The whole process may sound a lot of interaction and communication. However, this can be simplified to several messages that need to be exchanged.

Each party can package P(x) and all individually encrypted key shares into a single message, reducing the required communication to three messages per party, namely public key announcements, shared assignments, and protocols.

However, this will allow the viewer to see which public key has been agreed (the key is still unknown to anyone).

If more privacy is required, each party should send each P(x) and secret share separately to each other member.

To make it more usable, you can use a central service (where multiple services exist, you can choose one) as a proxy/scheduler while still retaining individual encryption.

Regardless of the solution, it can be integrated into the wallet so that all internal structures can be hidden. Finally, each party simply selects the other party and clicks on "Generate mn address".

More decentralized and automated

 

The process described above can be completely decentralized and automated. This involves a multi-phase network protocol that can handle and tolerate failures in the process.

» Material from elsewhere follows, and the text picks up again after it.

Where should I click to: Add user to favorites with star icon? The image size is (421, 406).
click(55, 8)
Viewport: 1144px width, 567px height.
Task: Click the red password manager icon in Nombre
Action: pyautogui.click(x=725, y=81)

Tolerance failure (failure) means that the protocol can kick out the participants from the distributed key generation instead of aborting the entire process.

BLS performance

Previously Stepan mentioned in his article that BLS signature verification is an order of magnitude more complex than ECDSA. When verifying the aggregate signature of 1000 transactions in the block, 1000 pairing calculations are still required, which may be slower than when using ECDSA (verification for 1000 individual signatures). The only benefit is that you can put more transactions in the block, after all, the aggregate signature is only 32 bytes.

Unlike BLS, the Schnorr verification algorithm is very efficient, it can verify signatures together and is three times more efficient than the ECDSA algorithm. In this way, the question comes, which is more important to us for efficiency and safety?

In fact, the BLS signature algorithm is good enough. It can aggregate the signatures in the block into a single signature; it can perform key aggregation and mn multiple signatures (no additional communication required); avoid using random number generators.

These advantages make the BLS so simple and elegant. Of course, there is still room for improvement, and standardization and optimization will take time. But I hope that one day, it will be good enough to be included in the Bitcoin protocol. In this way, we can not only get its excellent features, but also enjoy the benefits of a smaller, more aggregated signature algorithm.